2. Carefully bend backward, supporting the body with the arms and elbows.
3. Lift the chest slightly, take the head back and lower the crown of the head to the floor.
4. Hold the big toes and rest the elbows on the floor.
5. Adjust the position of the head so that the maximum arch of the back is attained.
6. Relax the arms and the whole body, allowing the head, buttocks and legs to support the weight of the body.
7. Close the eyes and breathe slowly and deeply.
8. Return to the starting position, reversing the order of movements.
Repeat the asana, with the legs crossed the other way.
Note: While holding, maintain normal breathing.
Breathing: Breathe deeply and slowly in the final position.
Duration: The final position may be held for up to 5 minutes although 1 to 3 minutes is sufficient for general health.
Physical - on the abdomen, chest or breath.
Spiritual - on manipura or anahata chakra.
Sequence: Halasana or sarvangasana are the ideal counterposes as they stretch the neck in the opposite direction, releasing any muscular tension.
Contra-indications: People who suffer from heart disease, peptic ulcers, hernia, back conditions or any serious illness should not practise this asana. Pregnant women should also not attempt it.
Benefits: This asana stretches the intestines and abdominal organs and is useful for all abdominal ailments. To remove constipation, drink 3 glasses of water and then perform this asana. It also relieves inflamed and bleeding piles.

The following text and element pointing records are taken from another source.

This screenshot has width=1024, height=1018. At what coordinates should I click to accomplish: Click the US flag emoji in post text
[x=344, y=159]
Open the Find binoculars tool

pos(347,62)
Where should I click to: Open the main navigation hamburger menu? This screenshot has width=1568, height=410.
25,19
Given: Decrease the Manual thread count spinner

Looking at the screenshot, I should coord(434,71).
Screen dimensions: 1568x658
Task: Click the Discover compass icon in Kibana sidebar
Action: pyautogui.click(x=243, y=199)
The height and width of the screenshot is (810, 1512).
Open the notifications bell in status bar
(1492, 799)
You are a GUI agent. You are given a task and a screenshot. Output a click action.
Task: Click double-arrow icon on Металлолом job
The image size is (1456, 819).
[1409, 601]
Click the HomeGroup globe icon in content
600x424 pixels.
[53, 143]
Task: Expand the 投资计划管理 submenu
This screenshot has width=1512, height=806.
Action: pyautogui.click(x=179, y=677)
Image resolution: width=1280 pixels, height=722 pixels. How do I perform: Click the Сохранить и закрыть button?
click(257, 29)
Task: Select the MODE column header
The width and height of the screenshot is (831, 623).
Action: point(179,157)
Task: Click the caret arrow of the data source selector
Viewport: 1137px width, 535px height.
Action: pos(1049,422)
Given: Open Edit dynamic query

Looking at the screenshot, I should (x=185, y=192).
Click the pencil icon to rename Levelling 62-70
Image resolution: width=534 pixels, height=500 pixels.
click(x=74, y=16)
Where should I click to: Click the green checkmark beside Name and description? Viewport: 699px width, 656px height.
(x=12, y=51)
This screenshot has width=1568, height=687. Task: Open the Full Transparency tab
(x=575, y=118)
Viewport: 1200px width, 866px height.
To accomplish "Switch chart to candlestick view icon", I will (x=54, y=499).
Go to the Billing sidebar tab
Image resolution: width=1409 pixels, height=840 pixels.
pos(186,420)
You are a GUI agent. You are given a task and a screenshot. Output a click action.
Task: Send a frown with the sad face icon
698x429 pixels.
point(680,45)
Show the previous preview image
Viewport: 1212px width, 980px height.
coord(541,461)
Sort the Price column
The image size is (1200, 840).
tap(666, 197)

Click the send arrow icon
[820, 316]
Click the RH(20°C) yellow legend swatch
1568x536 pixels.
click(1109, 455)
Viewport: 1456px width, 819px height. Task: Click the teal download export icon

This practice is very good for asthma and bronchitis as it encourages deep respiration. It recirculates stagnant blood in the back, alleviating backache and cervical spondylitis. It regulates the function of the thyroid gland and stimulates the thymus gland, boosting the immune system. The pelvic region is given a good stretch and the pressure of the feet on the thighs greatly reduces blood circulation in the legs, diverting it to the pelvic organs. This helps prevent and remove disorders of the reproductive system. The practice of sheetkari pranayama in the final position makes the voice sweet and steady, and relieves sore throat and tonsilitis. Youthfulness and vitality are increased.
Practice note: It is important that the body is slowly lowered into and raised from the final position by using the arms. The movement should be performed with control and care as it is very easy to injure the spine.
Note: The way of folding the legs in this asana resembles the tail of a fish while the rest of the body represents its body and head. However, there is another reason for the name fish pose'; this position is excellent for floating in water. The position of the legs changes the centre of gravity which means the head can be held higher above the water, facilitating respiration. As the body is compact and rigid, it is able to float with less effort.
Variation I: This variation follows the basic technique except for the position of the hands. Interlock the fingers of both hands. Place the hands behind the head and rest the back of the head in the open palms.
Variation 2: (for beginners) Sit with the legs stretched forward. Fold one leg, placing the foot on the opposite thigh as in ardha padmasana, the half lotus pose. Keep the other leg straight in front of the body. Slowly bend backward, using the elbows for support, and lower the crown of the head to the floor. Hold the foot of the bent leg with both hands. Accentuate the arch of the back as much as possible. Relax the whole body and close the eyes. Remain in the final position for a comfortable length of time and then return to the starting position. Repeat the same pose with the other leg folded. As an alternative, rest the back of the head on the floor instead of the top of the head.
Variation 3: Saral Matsyasana (for beginners) Stretch both legs straight in front of the body. Lean backward, using the arms for support, and rest the top of the head on the floor. Arch the back and place both palms on the thighs or let them rest on the floor. Return to the starting position after some time in the final position.